The Czochralski process is a method of crystal growth used to obtain single crystals of semiconductors, metals (e.g. palladium, platinum, silver, gold) and salts.
The most important application may be the growth of large cylindrical ingots of single-crystal silicon. High-purity, semiconductor-grade silicon (only a few parts per million of impurities) is melted down in a crucible. Dopant impurity atoms such as boron of phosphorous can be added to the molten intrinsic silicon in precise amounts in order to dope the silicon, thus changing it into n-type or p-type extrinsic silicon. This influences the electrical conductivity of the silicon. A seed crystal is dipped into the molten silicon. The seed crystal is pulled upwards and rotates at the same time.

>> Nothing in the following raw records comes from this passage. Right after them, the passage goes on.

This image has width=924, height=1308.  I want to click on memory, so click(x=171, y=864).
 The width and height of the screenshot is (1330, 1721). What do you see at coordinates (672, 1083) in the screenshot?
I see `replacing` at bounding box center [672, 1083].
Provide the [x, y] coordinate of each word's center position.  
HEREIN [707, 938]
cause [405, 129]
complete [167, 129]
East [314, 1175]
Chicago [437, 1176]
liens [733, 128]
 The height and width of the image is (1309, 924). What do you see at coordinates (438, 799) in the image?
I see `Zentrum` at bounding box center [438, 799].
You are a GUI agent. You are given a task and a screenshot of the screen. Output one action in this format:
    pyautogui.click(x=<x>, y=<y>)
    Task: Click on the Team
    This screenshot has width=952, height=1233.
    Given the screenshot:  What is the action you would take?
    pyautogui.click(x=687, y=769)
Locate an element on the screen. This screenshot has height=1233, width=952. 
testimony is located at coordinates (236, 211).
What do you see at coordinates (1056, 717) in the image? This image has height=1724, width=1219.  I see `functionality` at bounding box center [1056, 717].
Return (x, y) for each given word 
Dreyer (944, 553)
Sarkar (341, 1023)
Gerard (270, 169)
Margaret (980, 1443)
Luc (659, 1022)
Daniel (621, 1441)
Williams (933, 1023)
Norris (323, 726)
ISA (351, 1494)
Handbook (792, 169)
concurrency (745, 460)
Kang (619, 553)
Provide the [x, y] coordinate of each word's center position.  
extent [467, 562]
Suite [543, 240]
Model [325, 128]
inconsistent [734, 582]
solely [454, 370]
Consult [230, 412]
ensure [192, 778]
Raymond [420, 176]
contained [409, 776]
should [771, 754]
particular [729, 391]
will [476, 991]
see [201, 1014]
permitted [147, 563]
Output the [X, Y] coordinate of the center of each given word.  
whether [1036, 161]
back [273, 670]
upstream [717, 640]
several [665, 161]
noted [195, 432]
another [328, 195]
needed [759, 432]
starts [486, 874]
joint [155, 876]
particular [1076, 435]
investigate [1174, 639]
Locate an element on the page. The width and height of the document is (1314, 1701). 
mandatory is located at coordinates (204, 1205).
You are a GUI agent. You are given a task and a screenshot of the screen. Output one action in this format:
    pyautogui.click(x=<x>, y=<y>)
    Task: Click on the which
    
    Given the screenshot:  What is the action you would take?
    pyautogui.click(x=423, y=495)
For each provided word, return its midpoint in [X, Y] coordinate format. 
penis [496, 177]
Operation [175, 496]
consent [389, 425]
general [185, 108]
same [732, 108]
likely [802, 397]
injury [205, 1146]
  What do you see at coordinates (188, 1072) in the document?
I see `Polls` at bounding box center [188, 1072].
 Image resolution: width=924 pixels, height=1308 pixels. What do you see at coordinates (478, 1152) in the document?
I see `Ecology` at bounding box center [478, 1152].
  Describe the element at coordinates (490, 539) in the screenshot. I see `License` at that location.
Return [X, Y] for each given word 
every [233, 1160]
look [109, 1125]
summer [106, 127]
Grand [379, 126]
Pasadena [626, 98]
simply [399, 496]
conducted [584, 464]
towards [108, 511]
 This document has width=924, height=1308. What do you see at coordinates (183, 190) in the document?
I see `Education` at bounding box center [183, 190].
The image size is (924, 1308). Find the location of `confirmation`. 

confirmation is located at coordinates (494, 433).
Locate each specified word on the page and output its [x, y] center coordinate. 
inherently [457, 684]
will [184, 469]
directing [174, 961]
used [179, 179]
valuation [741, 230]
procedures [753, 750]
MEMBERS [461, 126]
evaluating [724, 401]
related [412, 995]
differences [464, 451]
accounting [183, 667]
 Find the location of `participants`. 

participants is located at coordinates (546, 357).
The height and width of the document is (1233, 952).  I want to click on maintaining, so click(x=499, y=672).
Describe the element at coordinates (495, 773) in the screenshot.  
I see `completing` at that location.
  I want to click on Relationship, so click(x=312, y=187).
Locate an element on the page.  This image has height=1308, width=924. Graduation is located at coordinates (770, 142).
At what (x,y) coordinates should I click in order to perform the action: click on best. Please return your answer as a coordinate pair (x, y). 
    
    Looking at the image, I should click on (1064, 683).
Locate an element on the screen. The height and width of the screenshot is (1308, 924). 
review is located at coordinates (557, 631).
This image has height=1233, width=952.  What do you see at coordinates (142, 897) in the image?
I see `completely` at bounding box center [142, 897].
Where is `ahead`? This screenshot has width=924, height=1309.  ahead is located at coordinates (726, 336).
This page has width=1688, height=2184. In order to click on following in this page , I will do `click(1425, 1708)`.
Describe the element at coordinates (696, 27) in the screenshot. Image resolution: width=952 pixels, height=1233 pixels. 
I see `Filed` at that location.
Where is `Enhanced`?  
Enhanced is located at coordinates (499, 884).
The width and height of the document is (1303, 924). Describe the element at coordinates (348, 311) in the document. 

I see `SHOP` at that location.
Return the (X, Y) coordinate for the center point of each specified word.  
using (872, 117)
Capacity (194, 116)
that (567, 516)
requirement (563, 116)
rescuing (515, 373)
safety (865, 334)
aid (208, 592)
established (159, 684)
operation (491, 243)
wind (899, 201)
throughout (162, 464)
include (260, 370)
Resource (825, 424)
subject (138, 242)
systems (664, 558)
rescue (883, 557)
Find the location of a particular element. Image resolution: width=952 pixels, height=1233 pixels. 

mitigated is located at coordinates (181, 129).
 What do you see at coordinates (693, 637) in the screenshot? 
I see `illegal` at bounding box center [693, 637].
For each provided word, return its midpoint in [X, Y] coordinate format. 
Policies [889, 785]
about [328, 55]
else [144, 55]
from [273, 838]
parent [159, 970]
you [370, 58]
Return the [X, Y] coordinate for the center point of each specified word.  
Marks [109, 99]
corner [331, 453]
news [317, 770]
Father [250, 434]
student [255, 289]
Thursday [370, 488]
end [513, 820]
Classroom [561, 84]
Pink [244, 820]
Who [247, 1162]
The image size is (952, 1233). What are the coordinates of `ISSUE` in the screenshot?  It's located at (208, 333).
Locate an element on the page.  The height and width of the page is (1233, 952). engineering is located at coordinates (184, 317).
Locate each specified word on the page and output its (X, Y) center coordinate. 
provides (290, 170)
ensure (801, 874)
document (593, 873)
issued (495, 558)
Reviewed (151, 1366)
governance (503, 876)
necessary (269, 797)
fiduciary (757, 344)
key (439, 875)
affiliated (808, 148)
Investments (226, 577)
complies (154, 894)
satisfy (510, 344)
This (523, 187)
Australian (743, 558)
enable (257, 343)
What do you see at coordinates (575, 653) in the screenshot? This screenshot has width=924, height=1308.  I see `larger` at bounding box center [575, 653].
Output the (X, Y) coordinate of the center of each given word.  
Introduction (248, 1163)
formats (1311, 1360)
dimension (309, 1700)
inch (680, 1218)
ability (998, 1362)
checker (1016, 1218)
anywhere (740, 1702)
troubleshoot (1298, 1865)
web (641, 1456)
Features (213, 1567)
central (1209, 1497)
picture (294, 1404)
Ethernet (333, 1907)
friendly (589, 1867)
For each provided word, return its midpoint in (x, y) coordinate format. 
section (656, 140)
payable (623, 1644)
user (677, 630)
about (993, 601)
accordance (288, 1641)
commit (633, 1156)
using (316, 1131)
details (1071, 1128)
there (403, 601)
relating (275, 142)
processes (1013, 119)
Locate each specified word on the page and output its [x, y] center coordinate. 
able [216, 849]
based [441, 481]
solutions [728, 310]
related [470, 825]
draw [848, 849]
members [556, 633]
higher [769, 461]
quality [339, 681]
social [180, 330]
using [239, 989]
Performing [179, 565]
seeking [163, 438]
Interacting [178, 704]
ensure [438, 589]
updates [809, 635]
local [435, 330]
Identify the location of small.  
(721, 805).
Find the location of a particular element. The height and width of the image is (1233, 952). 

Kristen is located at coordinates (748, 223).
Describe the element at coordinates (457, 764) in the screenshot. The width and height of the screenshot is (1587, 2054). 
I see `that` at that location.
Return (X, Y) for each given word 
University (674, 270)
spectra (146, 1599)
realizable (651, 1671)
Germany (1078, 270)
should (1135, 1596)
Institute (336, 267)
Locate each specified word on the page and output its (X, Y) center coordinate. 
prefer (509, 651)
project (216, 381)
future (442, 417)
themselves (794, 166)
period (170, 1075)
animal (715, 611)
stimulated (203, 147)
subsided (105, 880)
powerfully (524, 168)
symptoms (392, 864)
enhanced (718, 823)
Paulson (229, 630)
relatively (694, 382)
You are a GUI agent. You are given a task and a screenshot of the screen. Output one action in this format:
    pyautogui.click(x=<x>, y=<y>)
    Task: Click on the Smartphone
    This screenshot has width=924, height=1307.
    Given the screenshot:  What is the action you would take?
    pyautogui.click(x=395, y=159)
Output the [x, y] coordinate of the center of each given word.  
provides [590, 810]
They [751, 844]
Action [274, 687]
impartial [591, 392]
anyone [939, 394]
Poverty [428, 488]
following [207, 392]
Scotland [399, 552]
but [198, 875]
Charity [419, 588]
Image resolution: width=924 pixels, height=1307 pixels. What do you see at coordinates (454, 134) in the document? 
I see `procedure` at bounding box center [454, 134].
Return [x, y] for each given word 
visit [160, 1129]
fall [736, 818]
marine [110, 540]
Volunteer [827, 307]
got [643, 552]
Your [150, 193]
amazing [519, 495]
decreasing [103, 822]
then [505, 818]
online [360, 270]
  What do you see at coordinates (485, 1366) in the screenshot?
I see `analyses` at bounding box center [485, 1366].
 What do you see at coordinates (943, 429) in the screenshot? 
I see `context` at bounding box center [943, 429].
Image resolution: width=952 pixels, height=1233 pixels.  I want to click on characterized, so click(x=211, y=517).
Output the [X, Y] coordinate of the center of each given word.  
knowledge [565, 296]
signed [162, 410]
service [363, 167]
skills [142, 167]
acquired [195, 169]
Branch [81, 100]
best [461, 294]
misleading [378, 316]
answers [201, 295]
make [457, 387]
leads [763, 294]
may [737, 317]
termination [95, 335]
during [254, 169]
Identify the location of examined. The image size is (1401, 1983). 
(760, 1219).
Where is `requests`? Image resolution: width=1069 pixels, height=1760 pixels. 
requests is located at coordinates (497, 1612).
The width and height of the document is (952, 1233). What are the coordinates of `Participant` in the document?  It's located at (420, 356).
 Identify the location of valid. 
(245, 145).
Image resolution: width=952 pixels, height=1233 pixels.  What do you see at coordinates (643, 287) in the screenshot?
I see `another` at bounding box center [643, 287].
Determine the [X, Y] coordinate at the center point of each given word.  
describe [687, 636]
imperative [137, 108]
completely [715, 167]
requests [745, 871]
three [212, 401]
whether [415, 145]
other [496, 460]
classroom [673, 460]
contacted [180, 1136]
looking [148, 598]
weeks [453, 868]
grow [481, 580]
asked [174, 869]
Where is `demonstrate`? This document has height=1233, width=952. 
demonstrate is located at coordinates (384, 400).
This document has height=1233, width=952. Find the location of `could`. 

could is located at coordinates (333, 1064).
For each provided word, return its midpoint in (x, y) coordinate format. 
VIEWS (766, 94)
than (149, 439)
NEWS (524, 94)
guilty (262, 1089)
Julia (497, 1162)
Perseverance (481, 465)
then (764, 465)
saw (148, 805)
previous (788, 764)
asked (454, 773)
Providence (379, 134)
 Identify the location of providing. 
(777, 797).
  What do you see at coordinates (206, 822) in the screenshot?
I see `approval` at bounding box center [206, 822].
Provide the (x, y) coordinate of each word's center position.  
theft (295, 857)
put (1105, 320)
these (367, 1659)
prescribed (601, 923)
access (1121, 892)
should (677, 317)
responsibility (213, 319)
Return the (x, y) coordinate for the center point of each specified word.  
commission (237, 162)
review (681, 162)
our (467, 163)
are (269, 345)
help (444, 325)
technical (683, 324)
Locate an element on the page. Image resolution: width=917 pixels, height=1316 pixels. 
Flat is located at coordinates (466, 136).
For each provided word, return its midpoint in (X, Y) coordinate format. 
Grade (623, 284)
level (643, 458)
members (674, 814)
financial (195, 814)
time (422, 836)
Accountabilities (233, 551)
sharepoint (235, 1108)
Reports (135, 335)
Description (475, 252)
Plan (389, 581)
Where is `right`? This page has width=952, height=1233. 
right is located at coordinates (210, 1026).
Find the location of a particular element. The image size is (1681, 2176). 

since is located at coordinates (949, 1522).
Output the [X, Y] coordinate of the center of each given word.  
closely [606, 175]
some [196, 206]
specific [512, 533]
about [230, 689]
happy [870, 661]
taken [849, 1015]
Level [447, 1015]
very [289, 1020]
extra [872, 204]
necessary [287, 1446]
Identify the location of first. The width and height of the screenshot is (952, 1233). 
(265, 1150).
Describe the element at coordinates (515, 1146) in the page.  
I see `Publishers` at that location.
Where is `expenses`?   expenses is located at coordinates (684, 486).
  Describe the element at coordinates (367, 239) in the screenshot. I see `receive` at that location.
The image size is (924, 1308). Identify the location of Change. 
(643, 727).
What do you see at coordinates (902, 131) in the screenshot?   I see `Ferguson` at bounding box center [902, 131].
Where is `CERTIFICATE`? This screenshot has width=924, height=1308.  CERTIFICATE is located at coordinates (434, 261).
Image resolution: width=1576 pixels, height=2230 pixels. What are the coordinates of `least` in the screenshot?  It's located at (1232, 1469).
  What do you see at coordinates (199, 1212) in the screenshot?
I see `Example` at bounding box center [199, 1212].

By precisely controlling the temperature gradients, rate of pulling and speed of rotation, it is possible to extract a large, single-crystal, cylindrical ingot from the melt. This process is normally performed in an inert atmosphere, such as argon, and in an inert chamber, such as quartz.
The largest silicon ingots produced today are 400mm in diameter and 1 to 2 metres in length. Thin silicon wafers are cut from these ingots and polished to a very high flatness to be used for creating integrated circuits.
The process is named after Jan Czochralski, who discovered the method in 1916 while investigating the crystallization rates of metals.